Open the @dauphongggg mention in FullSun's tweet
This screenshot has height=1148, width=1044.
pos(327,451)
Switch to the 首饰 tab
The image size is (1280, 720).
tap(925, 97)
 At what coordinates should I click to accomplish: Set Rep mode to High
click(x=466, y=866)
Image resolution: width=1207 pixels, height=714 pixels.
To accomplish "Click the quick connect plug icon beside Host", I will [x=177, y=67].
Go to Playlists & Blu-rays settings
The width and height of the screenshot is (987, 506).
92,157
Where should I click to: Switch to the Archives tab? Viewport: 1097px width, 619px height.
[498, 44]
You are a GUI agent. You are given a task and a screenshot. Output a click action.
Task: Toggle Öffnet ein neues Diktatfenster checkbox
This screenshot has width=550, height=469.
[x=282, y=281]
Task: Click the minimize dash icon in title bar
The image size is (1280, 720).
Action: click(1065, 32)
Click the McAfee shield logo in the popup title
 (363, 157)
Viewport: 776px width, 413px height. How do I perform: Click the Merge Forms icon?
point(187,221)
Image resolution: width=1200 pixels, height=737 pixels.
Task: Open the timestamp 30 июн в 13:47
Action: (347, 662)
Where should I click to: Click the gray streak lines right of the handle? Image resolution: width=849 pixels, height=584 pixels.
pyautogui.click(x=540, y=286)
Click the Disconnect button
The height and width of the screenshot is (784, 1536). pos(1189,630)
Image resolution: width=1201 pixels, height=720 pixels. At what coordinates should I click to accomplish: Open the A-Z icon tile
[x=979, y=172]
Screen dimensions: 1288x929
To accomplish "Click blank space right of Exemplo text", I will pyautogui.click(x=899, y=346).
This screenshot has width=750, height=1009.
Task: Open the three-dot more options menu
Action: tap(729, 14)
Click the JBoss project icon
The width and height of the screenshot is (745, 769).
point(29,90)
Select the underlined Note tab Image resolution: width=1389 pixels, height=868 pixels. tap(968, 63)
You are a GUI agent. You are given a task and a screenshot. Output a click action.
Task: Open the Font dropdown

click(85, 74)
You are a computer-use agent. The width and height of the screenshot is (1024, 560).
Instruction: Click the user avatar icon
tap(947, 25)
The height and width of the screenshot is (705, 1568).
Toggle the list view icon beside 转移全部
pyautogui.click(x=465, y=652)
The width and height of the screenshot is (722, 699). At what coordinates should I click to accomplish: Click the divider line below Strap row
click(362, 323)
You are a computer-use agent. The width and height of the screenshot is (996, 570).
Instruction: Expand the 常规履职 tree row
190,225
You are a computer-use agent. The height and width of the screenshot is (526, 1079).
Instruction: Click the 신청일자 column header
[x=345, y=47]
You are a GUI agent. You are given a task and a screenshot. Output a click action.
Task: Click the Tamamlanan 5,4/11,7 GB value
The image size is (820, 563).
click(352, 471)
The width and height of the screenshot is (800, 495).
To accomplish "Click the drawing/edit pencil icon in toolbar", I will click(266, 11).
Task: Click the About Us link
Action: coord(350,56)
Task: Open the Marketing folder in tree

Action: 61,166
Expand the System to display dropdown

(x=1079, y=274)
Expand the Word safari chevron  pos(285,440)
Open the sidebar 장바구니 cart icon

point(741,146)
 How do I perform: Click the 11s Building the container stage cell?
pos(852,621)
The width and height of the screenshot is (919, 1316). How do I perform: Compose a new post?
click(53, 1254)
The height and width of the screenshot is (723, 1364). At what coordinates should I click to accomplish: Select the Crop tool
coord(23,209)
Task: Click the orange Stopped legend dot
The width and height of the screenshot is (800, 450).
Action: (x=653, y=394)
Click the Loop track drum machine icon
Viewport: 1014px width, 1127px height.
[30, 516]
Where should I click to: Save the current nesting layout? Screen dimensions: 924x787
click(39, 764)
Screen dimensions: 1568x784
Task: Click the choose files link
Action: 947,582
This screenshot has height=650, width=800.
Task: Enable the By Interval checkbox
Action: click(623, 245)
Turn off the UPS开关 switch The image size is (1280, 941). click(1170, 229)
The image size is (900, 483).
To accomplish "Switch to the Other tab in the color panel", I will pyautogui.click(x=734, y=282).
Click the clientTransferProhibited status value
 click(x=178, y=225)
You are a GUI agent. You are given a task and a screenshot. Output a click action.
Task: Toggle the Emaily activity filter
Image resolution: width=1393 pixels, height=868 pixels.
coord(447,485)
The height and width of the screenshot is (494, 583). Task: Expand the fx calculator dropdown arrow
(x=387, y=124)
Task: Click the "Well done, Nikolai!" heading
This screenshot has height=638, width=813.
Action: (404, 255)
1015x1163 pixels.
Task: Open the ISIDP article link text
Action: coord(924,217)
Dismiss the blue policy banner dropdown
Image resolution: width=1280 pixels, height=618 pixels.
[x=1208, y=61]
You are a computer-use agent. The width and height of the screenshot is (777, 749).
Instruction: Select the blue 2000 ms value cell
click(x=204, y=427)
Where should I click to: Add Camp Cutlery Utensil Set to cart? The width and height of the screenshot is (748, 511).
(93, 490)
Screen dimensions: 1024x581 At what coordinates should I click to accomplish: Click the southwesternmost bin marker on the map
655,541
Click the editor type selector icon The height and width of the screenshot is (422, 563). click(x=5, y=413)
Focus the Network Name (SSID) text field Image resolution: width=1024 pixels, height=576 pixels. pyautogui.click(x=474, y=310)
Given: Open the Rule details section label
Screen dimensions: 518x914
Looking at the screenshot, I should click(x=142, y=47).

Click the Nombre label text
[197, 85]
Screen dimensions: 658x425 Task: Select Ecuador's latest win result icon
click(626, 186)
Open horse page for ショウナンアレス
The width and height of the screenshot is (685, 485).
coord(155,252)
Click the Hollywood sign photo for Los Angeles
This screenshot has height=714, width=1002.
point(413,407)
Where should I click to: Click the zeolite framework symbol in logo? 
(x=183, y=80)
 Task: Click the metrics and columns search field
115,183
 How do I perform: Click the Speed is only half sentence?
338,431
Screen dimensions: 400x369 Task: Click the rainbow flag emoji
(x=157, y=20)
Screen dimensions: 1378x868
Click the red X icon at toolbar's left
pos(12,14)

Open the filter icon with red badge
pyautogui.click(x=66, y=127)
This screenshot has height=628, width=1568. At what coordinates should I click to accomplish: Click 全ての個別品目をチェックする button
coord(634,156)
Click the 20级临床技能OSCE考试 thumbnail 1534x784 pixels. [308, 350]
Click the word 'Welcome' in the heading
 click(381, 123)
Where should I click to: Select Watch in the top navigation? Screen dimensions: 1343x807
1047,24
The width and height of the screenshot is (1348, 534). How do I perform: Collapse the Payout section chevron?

========================================

### Problem description
What you give back should match the entries above exactly.

### Solved exercise
Open the @dauphongggg mention in FullSun's tweet
This screenshot has height=1148, width=1044.
pos(327,451)
Switch to the 首饰 tab
The image size is (1280, 720).
tap(925, 97)
 At what coordinates should I click to accomplish: Set Rep mode to High
click(x=466, y=866)
Image resolution: width=1207 pixels, height=714 pixels.
To accomplish "Click the quick connect plug icon beside Host", I will [x=177, y=67].
Go to Playlists & Blu-rays settings
The width and height of the screenshot is (987, 506).
92,157
Where should I click to: Switch to the Archives tab? Viewport: 1097px width, 619px height.
[498, 44]
You are a GUI agent. You are given a task and a screenshot. Output a click action.
Task: Toggle Öffnet ein neues Diktatfenster checkbox
This screenshot has width=550, height=469.
[x=282, y=281]
Task: Click the minimize dash icon in title bar
The image size is (1280, 720).
Action: click(1065, 32)
Click the McAfee shield logo in the popup title
 (363, 157)
Viewport: 776px width, 413px height. How do I perform: Click the Merge Forms icon?
point(187,221)
Image resolution: width=1200 pixels, height=737 pixels.
Task: Open the timestamp 30 июн в 13:47
Action: (347, 662)
Where should I click to: Click the gray streak lines right of the handle? Image resolution: width=849 pixels, height=584 pixels.
pyautogui.click(x=540, y=286)
Click the Disconnect button
The height and width of the screenshot is (784, 1536). pos(1189,630)
Image resolution: width=1201 pixels, height=720 pixels. At what coordinates should I click to accomplish: Open the A-Z icon tile
[x=979, y=172]
Screen dimensions: 1288x929
To accomplish "Click blank space right of Exemplo text", I will pyautogui.click(x=899, y=346).
This screenshot has width=750, height=1009.
Task: Open the three-dot more options menu
Action: tap(729, 14)
Click the JBoss project icon
The width and height of the screenshot is (745, 769).
point(29,90)
Select the underlined Note tab Image resolution: width=1389 pixels, height=868 pixels. tap(968, 63)
You are a GUI agent. You are given a task and a screenshot. Output a click action.
Task: Open the Font dropdown

click(85, 74)
You are a computer-use agent. The width and height of the screenshot is (1024, 560).
Instruction: Click the user avatar icon
tap(947, 25)
The height and width of the screenshot is (705, 1568).
Toggle the list view icon beside 转移全部
pyautogui.click(x=465, y=652)
The width and height of the screenshot is (722, 699). At what coordinates should I click to accomplish: Click the divider line below Strap row
click(362, 323)
You are a computer-use agent. The width and height of the screenshot is (996, 570).
Instruction: Expand the 常规履职 tree row
190,225
You are a computer-use agent. The height and width of the screenshot is (526, 1079).
Instruction: Click the 신청일자 column header
[x=345, y=47]
You are a GUI agent. You are given a task and a screenshot. Output a click action.
Task: Click the Tamamlanan 5,4/11,7 GB value
The image size is (820, 563).
click(352, 471)
The width and height of the screenshot is (800, 495).
To accomplish "Click the drawing/edit pencil icon in toolbar", I will click(266, 11).
Task: Click the About Us link
Action: coord(350,56)
Task: Open the Marketing folder in tree

Action: 61,166
Expand the System to display dropdown

(x=1079, y=274)
Expand the Word safari chevron  pos(285,440)
Open the sidebar 장바구니 cart icon

point(741,146)
 How do I perform: Click the 11s Building the container stage cell?
pos(852,621)
The width and height of the screenshot is (919, 1316). How do I perform: Compose a new post?
click(53, 1254)
The height and width of the screenshot is (723, 1364). At what coordinates should I click to accomplish: Select the Crop tool
coord(23,209)
Task: Click the orange Stopped legend dot
The width and height of the screenshot is (800, 450).
Action: (x=653, y=394)
Click the Loop track drum machine icon
Viewport: 1014px width, 1127px height.
[30, 516]
Where should I click to: Save the current nesting layout? Screen dimensions: 924x787
click(39, 764)
Screen dimensions: 1568x784
Task: Click the choose files link
Action: 947,582
This screenshot has height=650, width=800.
Task: Enable the By Interval checkbox
Action: click(623, 245)
Turn off the UPS开关 switch The image size is (1280, 941). click(1170, 229)
The image size is (900, 483).
To accomplish "Switch to the Other tab in the color panel", I will pyautogui.click(x=734, y=282).
Click the clientTransferProhibited status value
 click(x=178, y=225)
You are a GUI agent. You are given a task and a screenshot. Output a click action.
Task: Toggle the Emaily activity filter
Image resolution: width=1393 pixels, height=868 pixels.
coord(447,485)
The height and width of the screenshot is (494, 583). Task: Expand the fx calculator dropdown arrow
(x=387, y=124)
Task: Click the "Well done, Nikolai!" heading
This screenshot has height=638, width=813.
Action: (404, 255)
1015x1163 pixels.
Task: Open the ISIDP article link text
Action: coord(924,217)
Dismiss the blue policy banner dropdown
Image resolution: width=1280 pixels, height=618 pixels.
[x=1208, y=61]
You are a computer-use agent. The width and height of the screenshot is (777, 749).
Instruction: Select the blue 2000 ms value cell
click(x=204, y=427)
Where should I click to: Add Camp Cutlery Utensil Set to cart? The width and height of the screenshot is (748, 511).
(93, 490)
Screen dimensions: 1024x581 At what coordinates should I click to accomplish: Click the southwesternmost bin marker on the map
655,541
Click the editor type selector icon The height and width of the screenshot is (422, 563). click(x=5, y=413)
Focus the Network Name (SSID) text field Image resolution: width=1024 pixels, height=576 pixels. pyautogui.click(x=474, y=310)
Given: Open the Rule details section label
Screen dimensions: 518x914
Looking at the screenshot, I should click(x=142, y=47).

Click the Nombre label text
[197, 85]
Screen dimensions: 658x425 Task: Select Ecuador's latest win result icon
click(626, 186)
Open horse page for ショウナンアレス
The width and height of the screenshot is (685, 485).
coord(155,252)
Click the Hollywood sign photo for Los Angeles
This screenshot has height=714, width=1002.
point(413,407)
Where should I click to: Click the zeolite framework symbol in logo? 
(x=183, y=80)
 Task: Click the metrics and columns search field
115,183
 How do I perform: Click the Speed is only half sentence?
338,431
Screen dimensions: 400x369 Task: Click the rainbow flag emoji
(x=157, y=20)
Screen dimensions: 1378x868
Click the red X icon at toolbar's left
pos(12,14)

Open the filter icon with red badge
pyautogui.click(x=66, y=127)
This screenshot has height=628, width=1568. At what coordinates should I click to accomplish: Click 全ての個別品目をチェックする button
coord(634,156)
Click the 20级临床技能OSCE考试 thumbnail 1534x784 pixels. [308, 350]
Click the word 'Welcome' in the heading
 click(381, 123)
Where should I click to: Select Watch in the top navigation? Screen dimensions: 1343x807
1047,24
The width and height of the screenshot is (1348, 534). How do I perform: Collapse the Payout section chevron?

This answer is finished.